Nous débutons heureusement cette récession avec une politique monétaire déjà très accommodante de la part des banques centrales. Comptons désormais environ deux ans pour que la politique monétaire produise ses effets sur l’économie. En effet, nous avons constaté un ralentissement en 2018, soit quelques années après la hausse des taux de la Fed jusqu’en 2016. La Fed ayant cessé de relever ses taux début de 2019 pour les réduire par la suite, l’économie a désormais une longueur d’avance. Si la marge de manœuvre de la BCE est plus limitée du fait de son taux directeur déjà au plus bas, la Fed et la BoE ont quant à elle une marge de manœuvre plus importante.
Une récession se déroule en trois étapes. En quoi celle-ci sera-t-elle différente ?

CONSIGNES:
A. Recopiez toutes les lignes du listing en remplaçant « Click » par « Tap », sans rien modifier d'autre. Omettez les images dans votre réponse.
B. Poursuivez le passage sur la récession et la politique monétaire à partir de sa dernière phrase.
Le texte ci-dessus et le listing n'ont aucun rapport entre eux.

[Enregistrements issus d'une source de données]

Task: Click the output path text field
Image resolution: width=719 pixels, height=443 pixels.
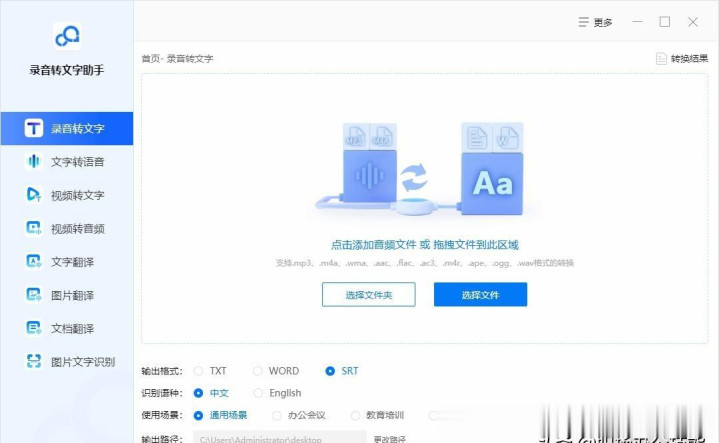Action: point(279,438)
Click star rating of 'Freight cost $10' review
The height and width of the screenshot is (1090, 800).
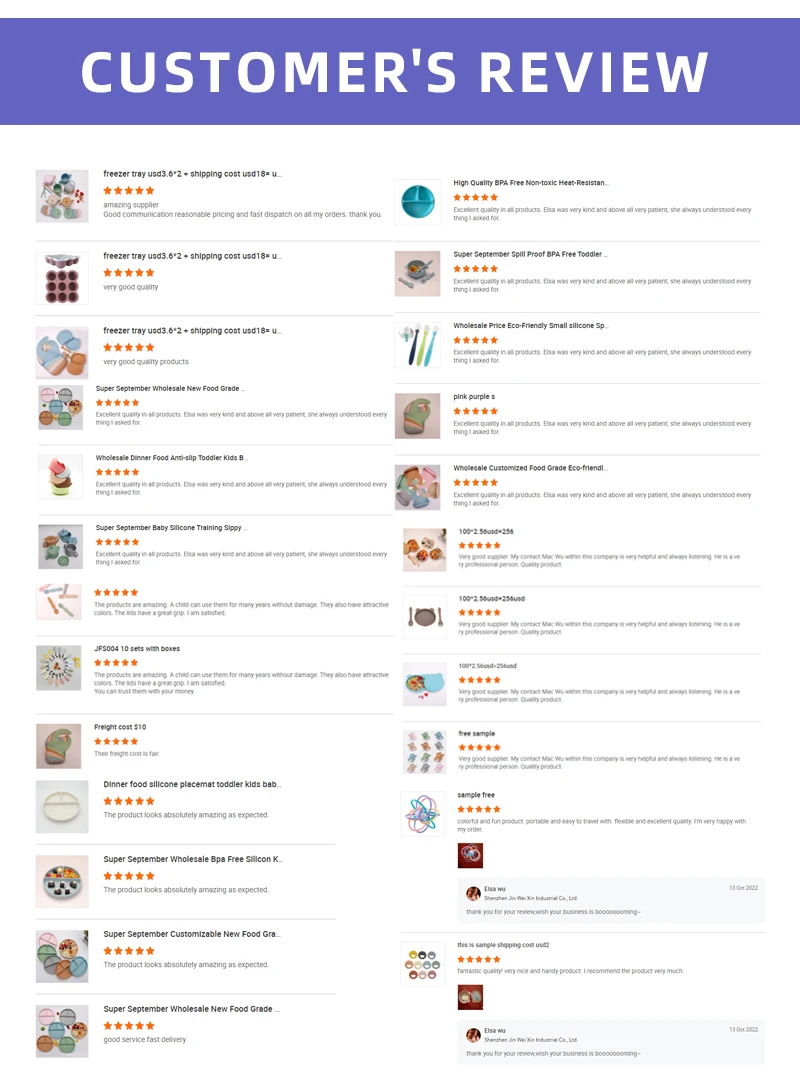[116, 742]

RÉSULTATS PAR CONSIGNE:
A.
Task: Tap the output path text field
Image resolution: width=719 pixels, height=443 pixels.
Action: point(279,438)
Tap star rating of 'Freight cost $10' review
The height and width of the screenshot is (1090, 800).
[116, 742]

B.
Étape 1 : l’entrée en récession
C’est la récession la plus évidente que nous ayons jamais observée du fait de la chute spectaculaire de l’activité quotidienne autour de nous. Les dépenses courantes ont été réduites, et les achats les plus coûteux, comme les voyages et le tourisme, ont été les plus touchés. Il ne s’agit pas d’une évolution lente où les individus découvrent progressivement une nouvelle réalité économique, mais bien d’une consigne donnée à chacun de cesser de consommer. Cette consigne, mondiale et immédiate, ne s’est jamais produite auparavant.
Les récessions sont généralement en forme de V ou de U. La première étape de cette récession sera en forme de U. Elle sera verticale et spectaculaire et représentera le plus grand effondrement du PIB hebdomadaire et mensuel jamais enregistré dans de nombreux pays.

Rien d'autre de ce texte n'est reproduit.